▼▼▼

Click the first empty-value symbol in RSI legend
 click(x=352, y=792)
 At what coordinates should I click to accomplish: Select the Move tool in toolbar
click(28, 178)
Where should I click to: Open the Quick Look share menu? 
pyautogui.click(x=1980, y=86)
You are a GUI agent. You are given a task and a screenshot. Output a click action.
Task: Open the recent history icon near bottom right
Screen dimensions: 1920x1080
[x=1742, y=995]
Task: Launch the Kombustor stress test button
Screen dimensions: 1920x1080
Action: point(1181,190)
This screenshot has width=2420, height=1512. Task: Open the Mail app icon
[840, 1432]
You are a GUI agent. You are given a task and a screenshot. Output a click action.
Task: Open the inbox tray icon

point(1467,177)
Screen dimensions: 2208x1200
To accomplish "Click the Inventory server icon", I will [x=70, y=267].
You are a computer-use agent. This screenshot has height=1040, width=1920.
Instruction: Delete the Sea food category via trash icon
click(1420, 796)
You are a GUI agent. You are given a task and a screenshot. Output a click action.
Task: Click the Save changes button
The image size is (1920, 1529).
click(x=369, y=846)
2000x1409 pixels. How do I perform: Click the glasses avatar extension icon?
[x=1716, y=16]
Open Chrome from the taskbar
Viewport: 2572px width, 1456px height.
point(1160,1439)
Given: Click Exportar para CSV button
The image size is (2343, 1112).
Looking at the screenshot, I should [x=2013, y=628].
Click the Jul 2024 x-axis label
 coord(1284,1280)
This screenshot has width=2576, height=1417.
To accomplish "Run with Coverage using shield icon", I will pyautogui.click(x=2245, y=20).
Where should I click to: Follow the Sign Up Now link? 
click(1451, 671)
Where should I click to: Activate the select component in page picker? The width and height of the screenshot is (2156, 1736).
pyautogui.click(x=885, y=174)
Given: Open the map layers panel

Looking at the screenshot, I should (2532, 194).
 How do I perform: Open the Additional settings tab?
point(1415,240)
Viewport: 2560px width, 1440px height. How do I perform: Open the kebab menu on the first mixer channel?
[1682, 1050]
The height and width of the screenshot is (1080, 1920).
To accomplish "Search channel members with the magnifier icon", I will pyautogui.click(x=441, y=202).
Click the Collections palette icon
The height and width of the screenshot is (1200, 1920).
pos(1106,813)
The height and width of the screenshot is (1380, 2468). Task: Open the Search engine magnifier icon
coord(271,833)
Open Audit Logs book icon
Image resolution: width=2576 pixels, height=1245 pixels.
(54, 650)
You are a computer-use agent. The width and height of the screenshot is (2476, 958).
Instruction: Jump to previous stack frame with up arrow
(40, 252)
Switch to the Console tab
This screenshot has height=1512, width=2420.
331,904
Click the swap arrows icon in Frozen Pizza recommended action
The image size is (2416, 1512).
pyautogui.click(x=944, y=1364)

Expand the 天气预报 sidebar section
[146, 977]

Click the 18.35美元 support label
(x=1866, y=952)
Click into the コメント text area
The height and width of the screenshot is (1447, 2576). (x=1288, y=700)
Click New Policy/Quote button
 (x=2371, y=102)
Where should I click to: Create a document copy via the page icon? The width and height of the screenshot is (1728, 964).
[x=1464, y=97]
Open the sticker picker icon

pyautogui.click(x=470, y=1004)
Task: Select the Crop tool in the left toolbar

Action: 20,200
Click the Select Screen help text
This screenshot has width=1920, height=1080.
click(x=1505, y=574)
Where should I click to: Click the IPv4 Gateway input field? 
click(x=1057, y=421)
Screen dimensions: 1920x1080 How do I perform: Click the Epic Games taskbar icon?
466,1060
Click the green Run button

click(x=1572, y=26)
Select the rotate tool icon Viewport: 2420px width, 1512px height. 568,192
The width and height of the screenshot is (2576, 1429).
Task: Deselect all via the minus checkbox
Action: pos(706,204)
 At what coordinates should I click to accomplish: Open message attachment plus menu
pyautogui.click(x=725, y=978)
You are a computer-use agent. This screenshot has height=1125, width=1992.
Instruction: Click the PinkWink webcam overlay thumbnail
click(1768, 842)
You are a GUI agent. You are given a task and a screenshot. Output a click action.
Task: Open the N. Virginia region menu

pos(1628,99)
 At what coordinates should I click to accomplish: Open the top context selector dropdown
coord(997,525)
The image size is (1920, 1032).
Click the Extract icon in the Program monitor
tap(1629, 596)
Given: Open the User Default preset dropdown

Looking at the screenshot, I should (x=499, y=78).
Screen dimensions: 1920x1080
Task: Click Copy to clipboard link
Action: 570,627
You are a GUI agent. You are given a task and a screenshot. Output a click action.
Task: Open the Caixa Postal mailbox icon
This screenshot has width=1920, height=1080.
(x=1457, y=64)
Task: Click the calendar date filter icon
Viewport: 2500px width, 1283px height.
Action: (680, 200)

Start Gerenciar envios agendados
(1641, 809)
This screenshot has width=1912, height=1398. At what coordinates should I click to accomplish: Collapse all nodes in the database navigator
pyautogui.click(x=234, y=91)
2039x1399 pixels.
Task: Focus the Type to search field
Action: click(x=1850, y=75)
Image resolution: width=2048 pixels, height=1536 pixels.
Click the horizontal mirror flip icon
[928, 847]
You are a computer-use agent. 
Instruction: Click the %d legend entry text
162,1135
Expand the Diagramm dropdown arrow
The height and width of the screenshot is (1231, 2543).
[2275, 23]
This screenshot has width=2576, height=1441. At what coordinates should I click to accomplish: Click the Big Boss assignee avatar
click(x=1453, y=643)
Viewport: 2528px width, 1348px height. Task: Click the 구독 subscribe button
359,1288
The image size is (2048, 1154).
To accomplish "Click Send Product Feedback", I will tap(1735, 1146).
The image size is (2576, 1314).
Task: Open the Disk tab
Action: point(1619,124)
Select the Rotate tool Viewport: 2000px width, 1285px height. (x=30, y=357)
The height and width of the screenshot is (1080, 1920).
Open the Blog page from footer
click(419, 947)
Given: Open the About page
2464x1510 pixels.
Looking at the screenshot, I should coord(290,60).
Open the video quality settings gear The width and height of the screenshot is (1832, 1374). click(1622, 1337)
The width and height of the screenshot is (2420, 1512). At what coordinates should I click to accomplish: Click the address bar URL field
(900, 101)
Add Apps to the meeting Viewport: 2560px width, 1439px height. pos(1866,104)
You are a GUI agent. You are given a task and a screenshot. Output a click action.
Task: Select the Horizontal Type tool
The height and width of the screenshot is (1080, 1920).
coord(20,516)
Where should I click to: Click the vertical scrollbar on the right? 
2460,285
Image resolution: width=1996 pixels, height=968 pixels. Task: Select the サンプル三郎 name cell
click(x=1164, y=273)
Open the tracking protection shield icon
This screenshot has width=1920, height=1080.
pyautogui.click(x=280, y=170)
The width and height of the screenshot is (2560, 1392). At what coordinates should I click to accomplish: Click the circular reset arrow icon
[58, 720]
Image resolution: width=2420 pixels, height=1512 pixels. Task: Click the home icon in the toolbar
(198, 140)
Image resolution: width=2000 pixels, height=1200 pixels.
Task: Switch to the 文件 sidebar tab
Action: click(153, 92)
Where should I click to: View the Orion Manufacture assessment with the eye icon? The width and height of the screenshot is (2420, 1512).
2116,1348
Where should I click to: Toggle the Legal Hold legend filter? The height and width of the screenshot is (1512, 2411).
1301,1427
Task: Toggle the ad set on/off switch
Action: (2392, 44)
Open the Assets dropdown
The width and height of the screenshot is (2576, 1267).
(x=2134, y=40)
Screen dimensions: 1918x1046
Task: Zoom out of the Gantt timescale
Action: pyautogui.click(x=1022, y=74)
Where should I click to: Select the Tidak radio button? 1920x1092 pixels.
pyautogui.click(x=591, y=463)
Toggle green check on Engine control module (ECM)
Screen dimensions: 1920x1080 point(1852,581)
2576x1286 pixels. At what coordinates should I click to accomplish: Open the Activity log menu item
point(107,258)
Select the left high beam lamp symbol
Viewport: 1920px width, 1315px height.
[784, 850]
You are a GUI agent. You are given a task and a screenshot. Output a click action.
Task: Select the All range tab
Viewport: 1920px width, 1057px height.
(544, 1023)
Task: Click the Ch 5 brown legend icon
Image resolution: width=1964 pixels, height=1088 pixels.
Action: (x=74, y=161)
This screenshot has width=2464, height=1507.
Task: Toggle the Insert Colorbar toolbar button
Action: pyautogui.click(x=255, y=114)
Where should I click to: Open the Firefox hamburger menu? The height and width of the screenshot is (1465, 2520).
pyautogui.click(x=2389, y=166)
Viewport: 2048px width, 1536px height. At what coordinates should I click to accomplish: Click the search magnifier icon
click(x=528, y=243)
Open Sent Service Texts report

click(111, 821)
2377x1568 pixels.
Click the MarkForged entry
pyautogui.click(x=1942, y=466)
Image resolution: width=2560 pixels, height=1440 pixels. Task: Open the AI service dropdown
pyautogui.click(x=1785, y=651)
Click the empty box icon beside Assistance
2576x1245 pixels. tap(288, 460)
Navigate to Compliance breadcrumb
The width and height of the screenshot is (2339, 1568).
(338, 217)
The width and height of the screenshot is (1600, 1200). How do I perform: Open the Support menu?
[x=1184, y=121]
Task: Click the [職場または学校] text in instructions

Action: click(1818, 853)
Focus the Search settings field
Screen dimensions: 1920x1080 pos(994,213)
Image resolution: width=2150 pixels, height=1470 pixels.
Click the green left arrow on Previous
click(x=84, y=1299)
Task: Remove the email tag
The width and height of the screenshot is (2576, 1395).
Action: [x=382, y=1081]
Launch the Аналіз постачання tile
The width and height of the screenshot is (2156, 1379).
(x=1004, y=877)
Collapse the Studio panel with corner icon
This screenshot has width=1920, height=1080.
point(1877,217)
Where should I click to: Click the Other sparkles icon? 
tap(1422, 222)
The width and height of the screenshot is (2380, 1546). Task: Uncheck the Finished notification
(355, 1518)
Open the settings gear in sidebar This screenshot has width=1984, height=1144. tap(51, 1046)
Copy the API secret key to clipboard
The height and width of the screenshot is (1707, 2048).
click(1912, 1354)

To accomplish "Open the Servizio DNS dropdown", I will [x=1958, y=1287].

▲▲▲

> **Task item**:
Each line above that includes the word "Launch" is to be copied.

> **Response to the task**:
Task: Launch the Kombustor stress test button
Launch the Аналіз постачання tile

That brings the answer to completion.